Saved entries

********

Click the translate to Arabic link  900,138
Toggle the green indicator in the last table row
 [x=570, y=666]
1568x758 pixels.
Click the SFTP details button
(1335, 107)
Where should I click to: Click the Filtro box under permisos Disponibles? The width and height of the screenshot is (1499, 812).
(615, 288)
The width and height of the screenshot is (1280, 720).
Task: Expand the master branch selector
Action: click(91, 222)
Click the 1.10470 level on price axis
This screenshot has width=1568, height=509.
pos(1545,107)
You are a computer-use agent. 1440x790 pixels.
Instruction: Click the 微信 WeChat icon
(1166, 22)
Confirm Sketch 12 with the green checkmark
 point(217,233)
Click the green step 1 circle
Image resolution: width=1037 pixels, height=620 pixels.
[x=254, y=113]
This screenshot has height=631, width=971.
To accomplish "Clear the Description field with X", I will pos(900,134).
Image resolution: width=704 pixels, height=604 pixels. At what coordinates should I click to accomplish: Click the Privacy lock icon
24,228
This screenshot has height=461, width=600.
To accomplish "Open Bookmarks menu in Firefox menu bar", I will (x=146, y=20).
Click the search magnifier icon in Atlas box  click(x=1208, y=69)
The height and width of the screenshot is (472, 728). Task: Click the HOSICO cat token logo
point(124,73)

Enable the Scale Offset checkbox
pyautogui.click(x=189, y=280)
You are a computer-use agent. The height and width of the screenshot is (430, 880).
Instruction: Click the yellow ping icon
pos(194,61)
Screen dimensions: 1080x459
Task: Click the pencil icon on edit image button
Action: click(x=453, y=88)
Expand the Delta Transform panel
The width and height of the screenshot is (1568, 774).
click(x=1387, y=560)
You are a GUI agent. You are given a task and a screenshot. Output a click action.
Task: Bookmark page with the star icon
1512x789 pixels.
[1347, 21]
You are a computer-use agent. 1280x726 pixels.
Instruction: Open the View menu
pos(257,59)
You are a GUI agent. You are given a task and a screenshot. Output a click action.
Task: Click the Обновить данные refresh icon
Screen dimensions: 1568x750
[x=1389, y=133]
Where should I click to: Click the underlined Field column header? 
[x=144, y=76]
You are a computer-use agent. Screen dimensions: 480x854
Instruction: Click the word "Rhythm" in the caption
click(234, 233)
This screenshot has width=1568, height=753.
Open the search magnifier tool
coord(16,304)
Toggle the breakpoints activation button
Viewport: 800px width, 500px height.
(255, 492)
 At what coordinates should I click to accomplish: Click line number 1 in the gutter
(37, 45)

********

*What you need to do*. Provide an exact transcript of the lines from the one that holds "Instruction: Click the yellow ping icon" through the final line of the data above.

*Response below*.
Instruction: Click the yellow ping icon
pos(194,61)
Screen dimensions: 1080x459
Task: Click the pencil icon on edit image button
Action: click(x=453, y=88)
Expand the Delta Transform panel
The width and height of the screenshot is (1568, 774).
click(x=1387, y=560)
You are a GUI agent. You are given a task and a screenshot. Output a click action.
Task: Bookmark page with the star icon
1512x789 pixels.
[1347, 21]
You are a computer-use agent. 1280x726 pixels.
Instruction: Open the View menu
pos(257,59)
You are a GUI agent. You are given a task and a screenshot. Output a click action.
Task: Click the Обновить данные refresh icon
Screen dimensions: 1568x750
[x=1389, y=133]
Where should I click to: Click the underlined Field column header? 
[x=144, y=76]
You are a computer-use agent. Screen dimensions: 480x854
Instruction: Click the word "Rhythm" in the caption
click(234, 233)
This screenshot has width=1568, height=753.
Open the search magnifier tool
coord(16,304)
Toggle the breakpoints activation button
Viewport: 800px width, 500px height.
(255, 492)
 At what coordinates should I click to accomplish: Click line number 1 in the gutter
(37, 45)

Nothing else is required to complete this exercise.